ACTION ITEM -> Your response should reproduce every line of the entries that contains the word "width".

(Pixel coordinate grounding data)
- - - -

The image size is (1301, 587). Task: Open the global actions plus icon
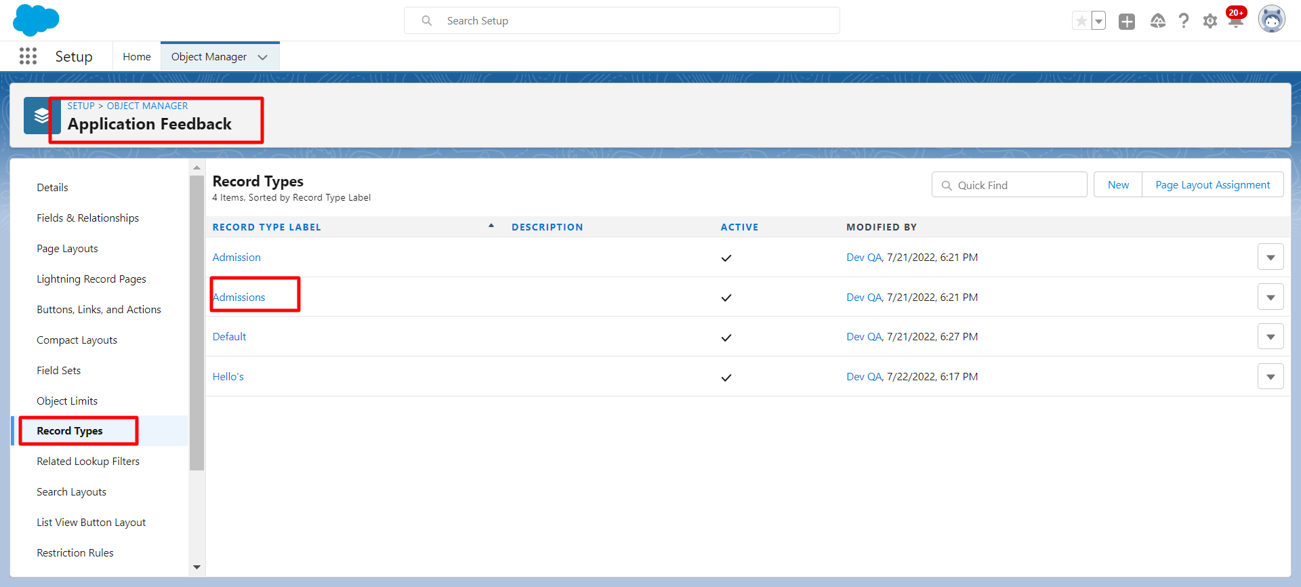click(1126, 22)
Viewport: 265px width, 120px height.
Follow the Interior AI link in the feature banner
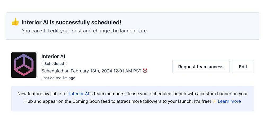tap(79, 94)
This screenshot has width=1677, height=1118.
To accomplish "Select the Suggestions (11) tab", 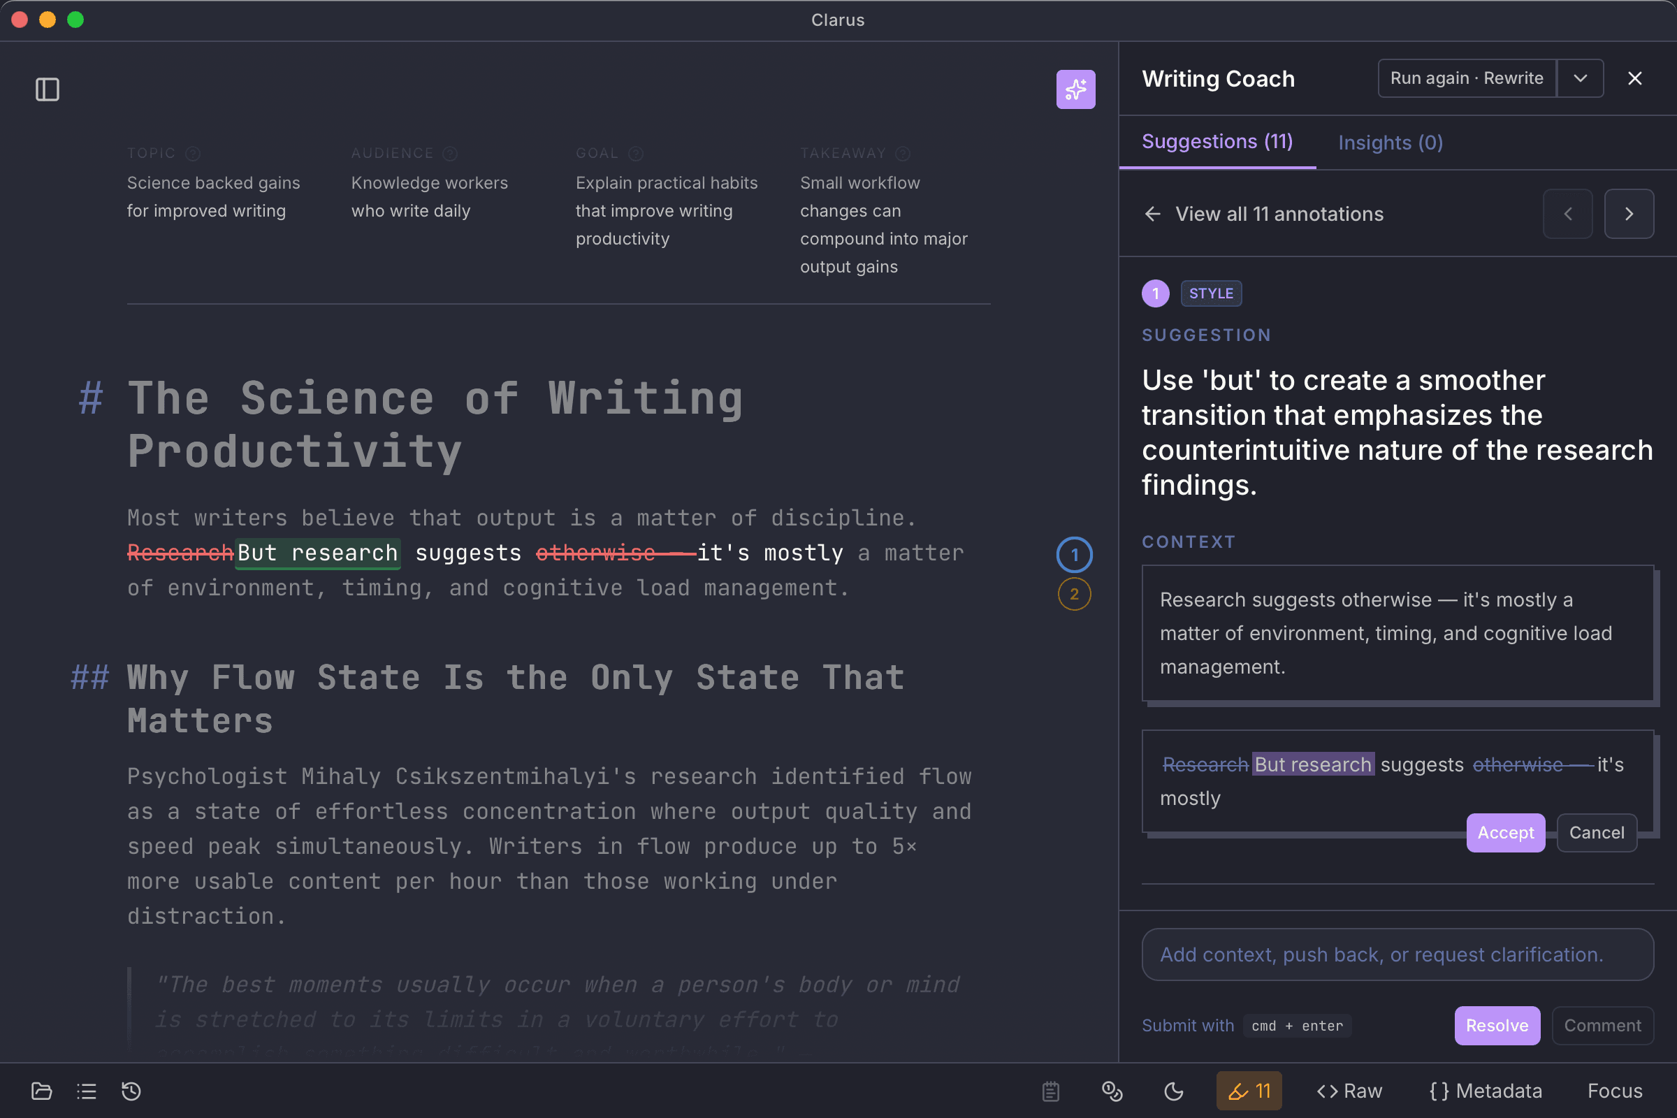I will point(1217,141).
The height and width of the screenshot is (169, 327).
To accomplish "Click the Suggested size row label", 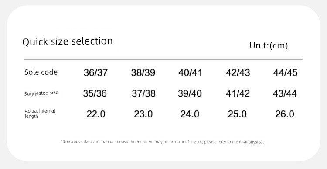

- - - -

ANSWER TO THE EXERCISE ->
Viewport: 265px width, 120px height.
This screenshot has width=1677, height=1118.
The height and width of the screenshot is (169, 327).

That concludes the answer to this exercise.